(Saved data entries)
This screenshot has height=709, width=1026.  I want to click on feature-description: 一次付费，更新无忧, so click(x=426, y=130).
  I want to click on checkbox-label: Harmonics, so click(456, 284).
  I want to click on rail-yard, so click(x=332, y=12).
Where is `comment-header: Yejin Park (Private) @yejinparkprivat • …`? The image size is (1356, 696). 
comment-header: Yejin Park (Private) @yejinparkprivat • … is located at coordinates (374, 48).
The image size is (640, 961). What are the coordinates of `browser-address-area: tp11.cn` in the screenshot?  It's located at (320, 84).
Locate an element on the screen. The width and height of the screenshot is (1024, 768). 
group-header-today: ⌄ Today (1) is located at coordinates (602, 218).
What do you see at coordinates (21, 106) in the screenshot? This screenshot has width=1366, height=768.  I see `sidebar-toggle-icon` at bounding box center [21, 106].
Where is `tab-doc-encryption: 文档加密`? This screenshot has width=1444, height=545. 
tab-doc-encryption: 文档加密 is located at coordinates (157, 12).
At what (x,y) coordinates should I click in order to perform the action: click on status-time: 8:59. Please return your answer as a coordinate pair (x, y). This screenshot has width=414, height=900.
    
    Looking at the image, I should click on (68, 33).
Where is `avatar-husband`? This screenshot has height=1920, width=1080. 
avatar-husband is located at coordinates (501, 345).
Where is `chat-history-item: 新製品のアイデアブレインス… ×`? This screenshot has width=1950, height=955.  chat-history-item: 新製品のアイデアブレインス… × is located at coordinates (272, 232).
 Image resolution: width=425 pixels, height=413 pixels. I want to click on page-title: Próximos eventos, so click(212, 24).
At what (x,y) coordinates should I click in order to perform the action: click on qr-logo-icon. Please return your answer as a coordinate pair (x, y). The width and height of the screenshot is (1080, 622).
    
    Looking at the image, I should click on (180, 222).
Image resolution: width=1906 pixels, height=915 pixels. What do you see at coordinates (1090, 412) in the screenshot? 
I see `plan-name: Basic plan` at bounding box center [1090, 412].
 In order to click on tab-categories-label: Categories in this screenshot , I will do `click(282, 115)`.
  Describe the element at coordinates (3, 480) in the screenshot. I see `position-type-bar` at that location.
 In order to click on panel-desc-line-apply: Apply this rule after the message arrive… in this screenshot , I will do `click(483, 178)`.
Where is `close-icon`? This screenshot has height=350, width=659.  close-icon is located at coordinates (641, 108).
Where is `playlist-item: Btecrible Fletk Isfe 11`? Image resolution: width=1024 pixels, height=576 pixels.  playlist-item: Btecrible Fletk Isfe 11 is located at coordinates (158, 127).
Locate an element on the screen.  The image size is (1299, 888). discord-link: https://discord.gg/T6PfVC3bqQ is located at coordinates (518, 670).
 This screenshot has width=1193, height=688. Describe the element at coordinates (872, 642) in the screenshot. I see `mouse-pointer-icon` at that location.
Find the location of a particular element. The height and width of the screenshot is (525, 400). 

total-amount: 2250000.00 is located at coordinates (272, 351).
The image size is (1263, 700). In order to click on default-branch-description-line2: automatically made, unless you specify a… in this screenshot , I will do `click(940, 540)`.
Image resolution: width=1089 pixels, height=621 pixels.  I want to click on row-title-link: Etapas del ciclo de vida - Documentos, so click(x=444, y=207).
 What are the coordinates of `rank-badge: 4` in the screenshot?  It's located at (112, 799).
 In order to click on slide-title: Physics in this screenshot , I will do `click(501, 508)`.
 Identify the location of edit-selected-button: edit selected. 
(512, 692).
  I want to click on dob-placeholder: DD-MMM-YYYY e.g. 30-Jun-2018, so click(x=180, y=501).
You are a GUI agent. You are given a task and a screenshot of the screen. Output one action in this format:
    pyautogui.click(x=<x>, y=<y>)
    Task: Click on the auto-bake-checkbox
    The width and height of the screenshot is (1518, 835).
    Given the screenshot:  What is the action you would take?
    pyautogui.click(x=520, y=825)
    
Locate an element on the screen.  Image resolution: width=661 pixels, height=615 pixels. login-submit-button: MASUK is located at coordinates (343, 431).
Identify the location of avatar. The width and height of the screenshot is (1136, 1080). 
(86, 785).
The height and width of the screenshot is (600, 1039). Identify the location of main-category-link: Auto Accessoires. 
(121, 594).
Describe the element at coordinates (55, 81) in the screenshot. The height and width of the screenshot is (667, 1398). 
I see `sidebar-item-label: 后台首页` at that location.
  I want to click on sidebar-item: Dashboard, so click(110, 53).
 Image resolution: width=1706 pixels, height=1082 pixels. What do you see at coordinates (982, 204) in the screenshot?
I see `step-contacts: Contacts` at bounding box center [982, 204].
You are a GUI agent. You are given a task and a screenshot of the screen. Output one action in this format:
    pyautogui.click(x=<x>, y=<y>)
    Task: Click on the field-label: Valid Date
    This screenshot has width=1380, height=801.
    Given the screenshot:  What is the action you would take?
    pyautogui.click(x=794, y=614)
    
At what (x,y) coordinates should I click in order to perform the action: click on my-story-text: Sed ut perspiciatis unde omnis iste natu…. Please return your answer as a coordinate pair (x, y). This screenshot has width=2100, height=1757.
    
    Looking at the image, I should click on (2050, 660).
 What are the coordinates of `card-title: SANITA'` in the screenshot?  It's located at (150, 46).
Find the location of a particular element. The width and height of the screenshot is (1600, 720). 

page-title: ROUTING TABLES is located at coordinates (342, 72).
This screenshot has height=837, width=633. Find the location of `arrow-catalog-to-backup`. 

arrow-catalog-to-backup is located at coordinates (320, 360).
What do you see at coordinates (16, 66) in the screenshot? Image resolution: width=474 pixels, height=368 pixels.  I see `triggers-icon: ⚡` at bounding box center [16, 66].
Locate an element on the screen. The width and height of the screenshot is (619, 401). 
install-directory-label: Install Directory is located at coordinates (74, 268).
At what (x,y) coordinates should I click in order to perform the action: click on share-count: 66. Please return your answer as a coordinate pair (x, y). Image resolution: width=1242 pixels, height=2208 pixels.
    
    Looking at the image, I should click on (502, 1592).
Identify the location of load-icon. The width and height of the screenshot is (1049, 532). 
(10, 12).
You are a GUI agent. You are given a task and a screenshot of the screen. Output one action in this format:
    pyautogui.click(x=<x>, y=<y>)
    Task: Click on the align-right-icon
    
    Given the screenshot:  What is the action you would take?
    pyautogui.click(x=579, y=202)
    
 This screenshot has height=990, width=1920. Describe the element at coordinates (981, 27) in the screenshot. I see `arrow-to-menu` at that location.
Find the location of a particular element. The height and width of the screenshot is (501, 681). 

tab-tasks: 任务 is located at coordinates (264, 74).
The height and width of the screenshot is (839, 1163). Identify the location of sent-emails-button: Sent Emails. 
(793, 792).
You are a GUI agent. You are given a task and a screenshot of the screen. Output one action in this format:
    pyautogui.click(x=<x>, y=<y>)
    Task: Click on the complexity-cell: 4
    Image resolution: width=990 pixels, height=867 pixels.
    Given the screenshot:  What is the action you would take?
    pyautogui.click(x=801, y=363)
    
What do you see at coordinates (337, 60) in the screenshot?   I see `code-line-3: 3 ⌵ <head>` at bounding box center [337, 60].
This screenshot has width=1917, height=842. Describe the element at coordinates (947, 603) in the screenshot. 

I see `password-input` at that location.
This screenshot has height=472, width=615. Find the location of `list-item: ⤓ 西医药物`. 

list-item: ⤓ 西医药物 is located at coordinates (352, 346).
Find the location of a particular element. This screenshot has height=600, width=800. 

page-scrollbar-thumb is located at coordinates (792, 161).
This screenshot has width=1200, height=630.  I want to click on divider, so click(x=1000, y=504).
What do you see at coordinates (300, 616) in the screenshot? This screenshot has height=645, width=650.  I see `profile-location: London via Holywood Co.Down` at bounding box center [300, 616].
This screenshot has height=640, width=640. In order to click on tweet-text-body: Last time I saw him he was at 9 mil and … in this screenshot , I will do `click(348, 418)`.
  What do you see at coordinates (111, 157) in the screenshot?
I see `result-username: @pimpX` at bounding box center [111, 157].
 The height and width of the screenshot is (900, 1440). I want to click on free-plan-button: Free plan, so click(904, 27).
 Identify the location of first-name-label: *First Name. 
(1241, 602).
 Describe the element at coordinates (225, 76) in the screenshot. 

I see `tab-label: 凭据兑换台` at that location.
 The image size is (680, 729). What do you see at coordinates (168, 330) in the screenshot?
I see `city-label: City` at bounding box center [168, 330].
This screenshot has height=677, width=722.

### Exercise aim
How many lines of the material contain the string "Private"? Reply with the number alone.

### Solution to the problem
2